New video shows transformation of rare NW butterfly

May 11, 2017 - 3:25pm

Photographer's time-lapse sheds light on imperiled checkerspot's development

In March, Oregon Zoo conservationists helped release more than 1,200 zoo-reared caterpillars on prairies in central Washington, bolstering populations of the imperiled Taylor's checkerspot butterfly where some of the region's best habitat remains.

But another 165 caterpillars stayed at the zoo — a "rear guard" of sorts — to complete their transformation into adult butterflies in safety and produce more caterpillars for release next year.

This controlled environment has also given conservation scientists a unique look at something rarely witnessed in nature. Pupation — the moment when a caterpillar transforms into a chrysalis — is almost never observed by humans.

On Tuesday night, zoo photographer Michael Durham captured what is believed to be the first-ever time-lapse video of this critical moment in the Taylor's checkerspot's transformation, the third of its four life stages.

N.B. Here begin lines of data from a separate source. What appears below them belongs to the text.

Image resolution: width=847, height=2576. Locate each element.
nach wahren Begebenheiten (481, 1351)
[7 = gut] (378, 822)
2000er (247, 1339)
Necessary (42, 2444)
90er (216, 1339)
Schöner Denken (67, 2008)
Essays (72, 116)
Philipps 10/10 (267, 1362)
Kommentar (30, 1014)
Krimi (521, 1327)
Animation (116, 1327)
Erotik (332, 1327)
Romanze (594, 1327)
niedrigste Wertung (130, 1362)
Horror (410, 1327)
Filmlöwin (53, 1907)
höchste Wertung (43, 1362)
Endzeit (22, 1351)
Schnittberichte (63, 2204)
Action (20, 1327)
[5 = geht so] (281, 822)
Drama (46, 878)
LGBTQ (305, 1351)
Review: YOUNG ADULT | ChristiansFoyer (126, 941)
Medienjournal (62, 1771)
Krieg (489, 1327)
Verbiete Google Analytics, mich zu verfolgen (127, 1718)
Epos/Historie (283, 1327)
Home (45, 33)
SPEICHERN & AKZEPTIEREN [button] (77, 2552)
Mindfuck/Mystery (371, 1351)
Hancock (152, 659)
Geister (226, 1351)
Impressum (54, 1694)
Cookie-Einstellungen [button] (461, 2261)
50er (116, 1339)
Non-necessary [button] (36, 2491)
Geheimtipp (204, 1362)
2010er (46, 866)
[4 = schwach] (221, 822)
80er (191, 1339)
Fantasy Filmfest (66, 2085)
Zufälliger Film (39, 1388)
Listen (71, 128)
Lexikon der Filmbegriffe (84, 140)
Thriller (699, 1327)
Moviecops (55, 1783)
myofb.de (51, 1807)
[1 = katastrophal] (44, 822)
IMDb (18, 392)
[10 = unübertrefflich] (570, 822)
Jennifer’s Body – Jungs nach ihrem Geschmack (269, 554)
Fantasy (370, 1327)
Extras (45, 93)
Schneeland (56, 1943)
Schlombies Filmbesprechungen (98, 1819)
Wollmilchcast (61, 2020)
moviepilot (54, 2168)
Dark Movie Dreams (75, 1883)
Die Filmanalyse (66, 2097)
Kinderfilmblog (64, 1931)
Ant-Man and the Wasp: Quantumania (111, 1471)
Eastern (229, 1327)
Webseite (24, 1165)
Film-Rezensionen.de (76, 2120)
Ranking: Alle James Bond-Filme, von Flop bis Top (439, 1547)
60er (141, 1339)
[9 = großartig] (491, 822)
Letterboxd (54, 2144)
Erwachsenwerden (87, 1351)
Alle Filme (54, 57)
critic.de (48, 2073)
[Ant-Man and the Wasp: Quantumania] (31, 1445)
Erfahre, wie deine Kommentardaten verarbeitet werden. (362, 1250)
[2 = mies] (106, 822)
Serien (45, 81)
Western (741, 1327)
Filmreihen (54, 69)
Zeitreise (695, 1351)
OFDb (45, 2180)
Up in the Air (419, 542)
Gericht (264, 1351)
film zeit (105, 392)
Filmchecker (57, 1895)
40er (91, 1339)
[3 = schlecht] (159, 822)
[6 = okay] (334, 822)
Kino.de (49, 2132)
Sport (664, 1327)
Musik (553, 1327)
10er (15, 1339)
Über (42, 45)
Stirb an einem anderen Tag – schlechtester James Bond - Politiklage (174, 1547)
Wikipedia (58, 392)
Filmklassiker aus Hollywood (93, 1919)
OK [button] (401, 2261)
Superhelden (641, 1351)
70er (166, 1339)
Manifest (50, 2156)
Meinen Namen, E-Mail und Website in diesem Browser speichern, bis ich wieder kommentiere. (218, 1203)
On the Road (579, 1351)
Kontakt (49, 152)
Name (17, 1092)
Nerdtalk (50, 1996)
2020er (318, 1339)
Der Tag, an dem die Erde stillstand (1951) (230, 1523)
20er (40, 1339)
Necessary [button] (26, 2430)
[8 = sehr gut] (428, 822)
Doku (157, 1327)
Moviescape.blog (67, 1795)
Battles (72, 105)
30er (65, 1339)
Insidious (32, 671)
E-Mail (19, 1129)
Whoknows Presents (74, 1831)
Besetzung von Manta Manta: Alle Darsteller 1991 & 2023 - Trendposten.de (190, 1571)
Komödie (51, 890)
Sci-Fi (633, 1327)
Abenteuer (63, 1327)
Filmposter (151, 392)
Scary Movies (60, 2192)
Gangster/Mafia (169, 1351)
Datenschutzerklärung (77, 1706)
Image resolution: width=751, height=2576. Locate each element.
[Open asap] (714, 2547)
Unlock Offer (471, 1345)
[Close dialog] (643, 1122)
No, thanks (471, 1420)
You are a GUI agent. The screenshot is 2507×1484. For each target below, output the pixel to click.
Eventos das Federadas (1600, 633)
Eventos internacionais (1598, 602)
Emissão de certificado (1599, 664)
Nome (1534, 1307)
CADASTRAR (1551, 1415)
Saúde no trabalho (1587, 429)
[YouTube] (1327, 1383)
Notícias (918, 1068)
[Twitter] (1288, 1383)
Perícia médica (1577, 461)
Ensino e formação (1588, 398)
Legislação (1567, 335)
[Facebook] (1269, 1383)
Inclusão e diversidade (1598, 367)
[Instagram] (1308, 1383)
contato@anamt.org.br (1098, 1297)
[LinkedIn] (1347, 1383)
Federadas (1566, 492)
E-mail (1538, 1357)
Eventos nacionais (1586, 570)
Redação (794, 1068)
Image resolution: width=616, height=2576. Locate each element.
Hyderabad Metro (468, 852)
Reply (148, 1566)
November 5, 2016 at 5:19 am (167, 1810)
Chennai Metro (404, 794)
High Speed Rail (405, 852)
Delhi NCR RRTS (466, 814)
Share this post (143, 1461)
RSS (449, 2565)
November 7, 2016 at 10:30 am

"He caught a truly magical moment in this insect's life," said zoo butterfly conservationist Julia Low. "When a caterpillar pupates, it literally reconstructs itself. All its molecules turn to liquid, and it transforms completely to become a butterfly."

Though once abundant across the inland prairies of the Pacific Northwest, the Taylor's checkerspot has now lost 99 percent of its grassland habitat to succession, agriculture and urban development. The species is listed under the U.S. Endangered Species Act and, according to Xerces Society for Invertebrate Conservation, is in imminent danger of extinction. The Oregon Zoo has raised more than 23,000 checkerspots for release since joining the recovery effort in 2004.

The Oregon Zoo is a charter member of the Association of Zoos and Aquariums' Butterfly Conservation Initiative, a collaborative effort among nearly 50 zoos and aquariums. The zoo works in partnership with and receives funding from the Washington Department of Fish and Wildlife and Joint Base Lewis-McChord and its Army Compatible Use Buffer program to rear checkerspots and release them into the wild. Additional project partners include the U.S. Fish and Wildlife Service, the Xerces Society and the Sustainability in Prisons Project administered through The Evergreen State College and Mission Creek Corrections Center for Women.